Frequently Asked Questions

  • Myth: People with mental illnesses can work low-level jobs but aren’t suited for really important or resp

    Fact: People with mental illnesses, like everyone else, have the potential to work at any level depending on their own abilities, experience and motivation.

  • Myth: Young people and children don’t suffer from mental health problems.

    Fact: It is estimated that more than 6 million young people in America may suffer from a mental health disorder that severely disrupts their ability to function at home, in school, or in their community.

  • Myth: Mentally ill persons are dangerous.

    Fact: The vast majority of people with mental illnesses are not violent. In the cases when violence does occur, the incidence typically results from the same reasons as with the general public such as feeling threatened or excessive use of alcohol and/or drugs.

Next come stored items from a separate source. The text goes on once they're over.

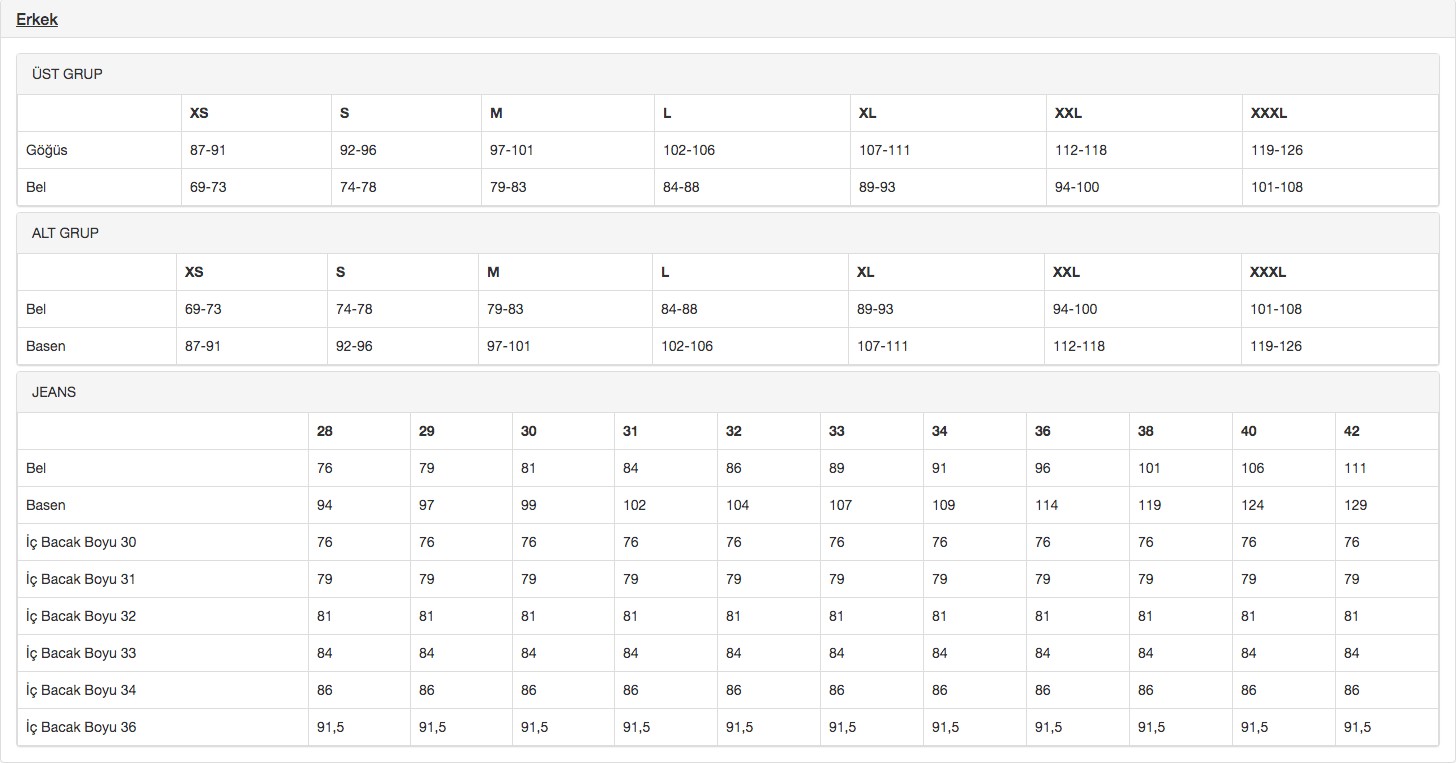Select jeans size 42 column header
This screenshot has width=1456, height=763.
pos(1352,431)
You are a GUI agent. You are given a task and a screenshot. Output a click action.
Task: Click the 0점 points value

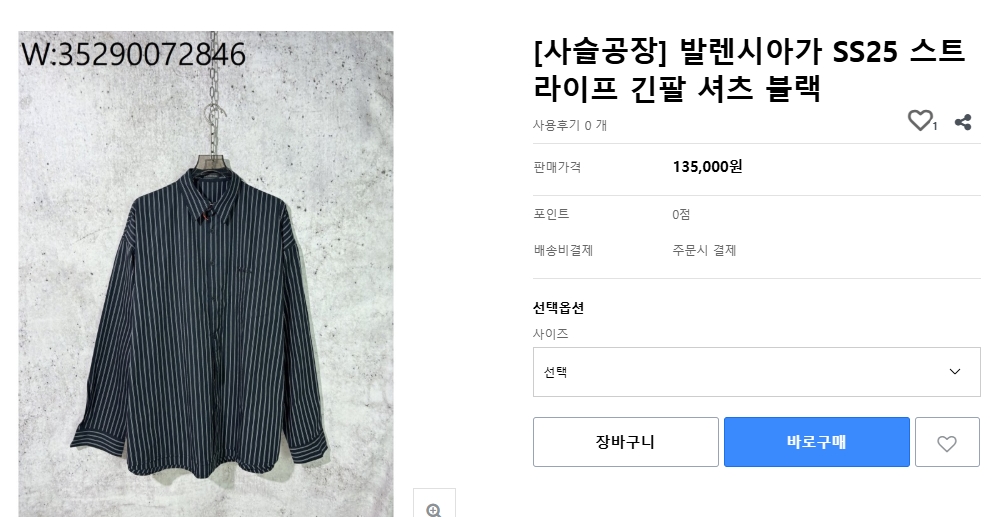coord(681,214)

  • Myth: People who need psychiatric care should be locked away in institutions.

    Fact: Today, most people can lead productive lives within their communities thanks to a variety of supports, programs, and/or medications.

  • Myth: A person who has had a mental illness can never be normal.

    Fact: People with mental illnesses can recover and resume normal activities. For example, Mike Wallace of “60 Minutes”, who had clinical depression, received treatment and led an enriched and accomplished life.